Maybe worth if anyone is worried, sending a message to ******** and ask them the question directly?


----------



## keemjay (Jan 19, 2004)

wynnster said:


> No cant find you at all.
> KJ - Yours needs tweaking though  I looked at you to try to find PL.
> 
> Happy to have a look for anyone else


hmm not sure what you mean..did you find me using your fake ** account


----------



## aaa is a MUMMY (Oct 13, 2009)

We r not on ******** but everyone else in family is and I do worry what pics might be on there. We were told bp are only 6 clicks away from finding bc    I think this may even have been 4 as we finished the process. 

Scarey stuff


----------



## Anthony Reid (Jan 1, 2002)

From ********.....



> What is "People You May Know"?
> People You May Know are people on ******** that you likely know. We show you people based on mutual friends, work and education information, networks you're part of, contacts you've imported and *many other factors*.
> 
> Since our formula is automatic, you might occasionally see people you don't know or don't want to be friends with. To remove them from view, just click the X next to their names. Remember: ******** does not send friend requests to anyone that shows up in this list on your behalf.


The last sentence doesn't mean that they do not suggest you to other people (BP for example) though.

http://www.********.com/help/501283333222485/


----------



## katie c (Jun 15, 2009)

Daisy-Chain said:


> How strange! Iv just been on my ******** and looked down a huge list of suggested friends and not one of them I have no friends in common with, all at least one and some lots more!


I don't think I've ever seen one in the list of suggested friends, but just ones that pop up at the side of your feed.

No idea that looking at someone links you to them though, but I'm not prepared to take the risk admittedly.


----------



## MummyElf (Apr 11, 2013)

I came off ** years ago and I'm so glad I did. But I searched for BPs just using theirs names in google and they come up on ** with pics of LO. I think the only safe way is not to have an account. There is an Internet site called '*******' where some BPs upload pics of their kids and say that SS stole them etc. A friend was told when she adopted about this. I checked it for her and got an all clear. My SW told me a story of an adopted child being tracked down on ** by her BM. I think I will do whatever I can to keep our LOs safe but in this day and age it is hard. We can have every protective measure in place but I think as wyxie said, it only takes a school nativity play video or photo posted and it's out there. When I was on ** I was amazed at the six degrees of separation. People I knew from one place knew people from another many, many, many times over and I was always amazed at how they knew each other and the links there. So I can definitely see you being 4 clicks away from finding BC. The Internet is both wonderful and terrifying.

Goals:
**a.** Answer these questions from the forum thread:
(i) How many clicks away from finding bc did aaa is a MUMMY say they were told bp are?
(ii) According to the quoted help text, what should you click to remove people from view?
(iii) Where does katie c say the suggested people she has seen pop up?
**b.** Please carry on the forum thread on social media privacy from the point where it stops.

Collected material:

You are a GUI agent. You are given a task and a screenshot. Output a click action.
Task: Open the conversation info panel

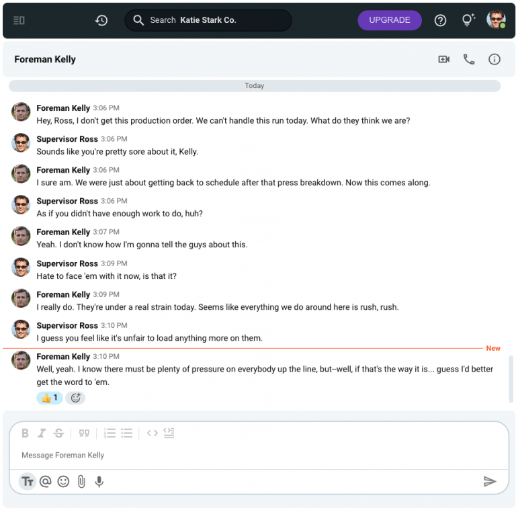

Answers by task:
**a.**
(i) 6 clicks
(ii) The X next to their names
(iii) At the side of your feed

**b.**
[me=Anthony Reid]removed the name of the website - in case our site is brought up in searches for it. if you want it then please pm me, or ask anyone here via PM.[/me]


----------



## nicola jane (May 14, 2013)

reading this is deffo worrying me so i think i will be deleting my ** account..better to be safe than sorry!!!!!!!!!


----------



## ferness (Jan 12, 2011)

I am definitely thinking of coming off ** but is it useful to be keeping an eye on pics that your friends post in case your child features in them, then you can ask for them to be removed? Obviously we will tell everyone not to put any pics or info on ** but I can imagine people forgetting and there being a few slip ups! Or is it better not to be on there then they can't tag their photos with your name? - it is a total minefield!


----------



## MummyAuntieKatie (Oct 18, 2012)

I think you really need to be aware of how it works and to be on ** to keep an eye on others, but you can lock down your profile so that you get to preview any tags before you allow them to be posted.  Not being on ** is no guarantee of anything, and being up to date on how it works is a much better defence in my opinion. xx


----------



## Maisyz (Dec 15, 2010)

This is all absolutely terrifying.


----------



## Doofuz (Mar 9, 2008)

Maisy, I agree it is terrifying. H and I have been wondering for a while what to do about **...we have friends and family who live away and would like to stay in touch with them. Saying that, there doesn't seem much point if we will not be posting photos. What to do, what to do...


----------



## Maisyz (Dec 15, 2010)

Doofuz I already decided a long time ago that I'd never post baby or child pics on ** as I ahd a bad experience myself where someone took photos from my profile and used them. I may be naive but I pretty much thought most birth parents probably couldn't give two figs about the kids and would just ignore whatever letterbox contact they had etc, so I thought I probably wouldn't have to worry about their existence going forward particularly. I also figured Soc Services would have them well under control to amke sure they behaved themselves now I am having a major worry about it all  .


----------



## Wyxie (Apr 10, 2013)

I don't think there would be anything gained from removing yourself from ********.  It's easier to keep track on whether anyone else posts pictures if you use ******** in my opinion.

We have all our security settings private and post the occasional picture, but don't let anyone else post pictures.  You also have the option to set up a closed invite only group on ******** and post pictures on there.  I don't have occasional acquaintances on my friends list, only people I know well. 

Having said that, my M-I-L has just put up some photos on ******** of our daughter without asking me.


----------



## MummyAuntieKatie (Oct 18, 2012)

Seriously, I don't think you can upload any pic to the internet and rely on it being totally private, even if it's on a closed group.  Will check with DH to be sure. xx


----------



## Wyxie (Apr 10, 2013)

No, you're right, you can't. Nothing is completely secure. Once it's out there, it's possible to get it, but with the resources available to most birth parents, I personally think it's unlikely. I don't _think_ anyone will look for Wyxling anyway, at least not hard enough to find her, but I'm not so sure about Bladelet.


----------



## MummyAuntieKatie (Oct 18, 2012)

Wyxie said:


> No, you're right, you can't. Nothing is completely secure. Once it's out there, it's possible to get it, but with the resources available to most birth parents, I personally think it's unlikely. I don't _think_ anyone will look for Wyxling anyway, at least not hard enough to find her, but I'm not so sure about Bladelet.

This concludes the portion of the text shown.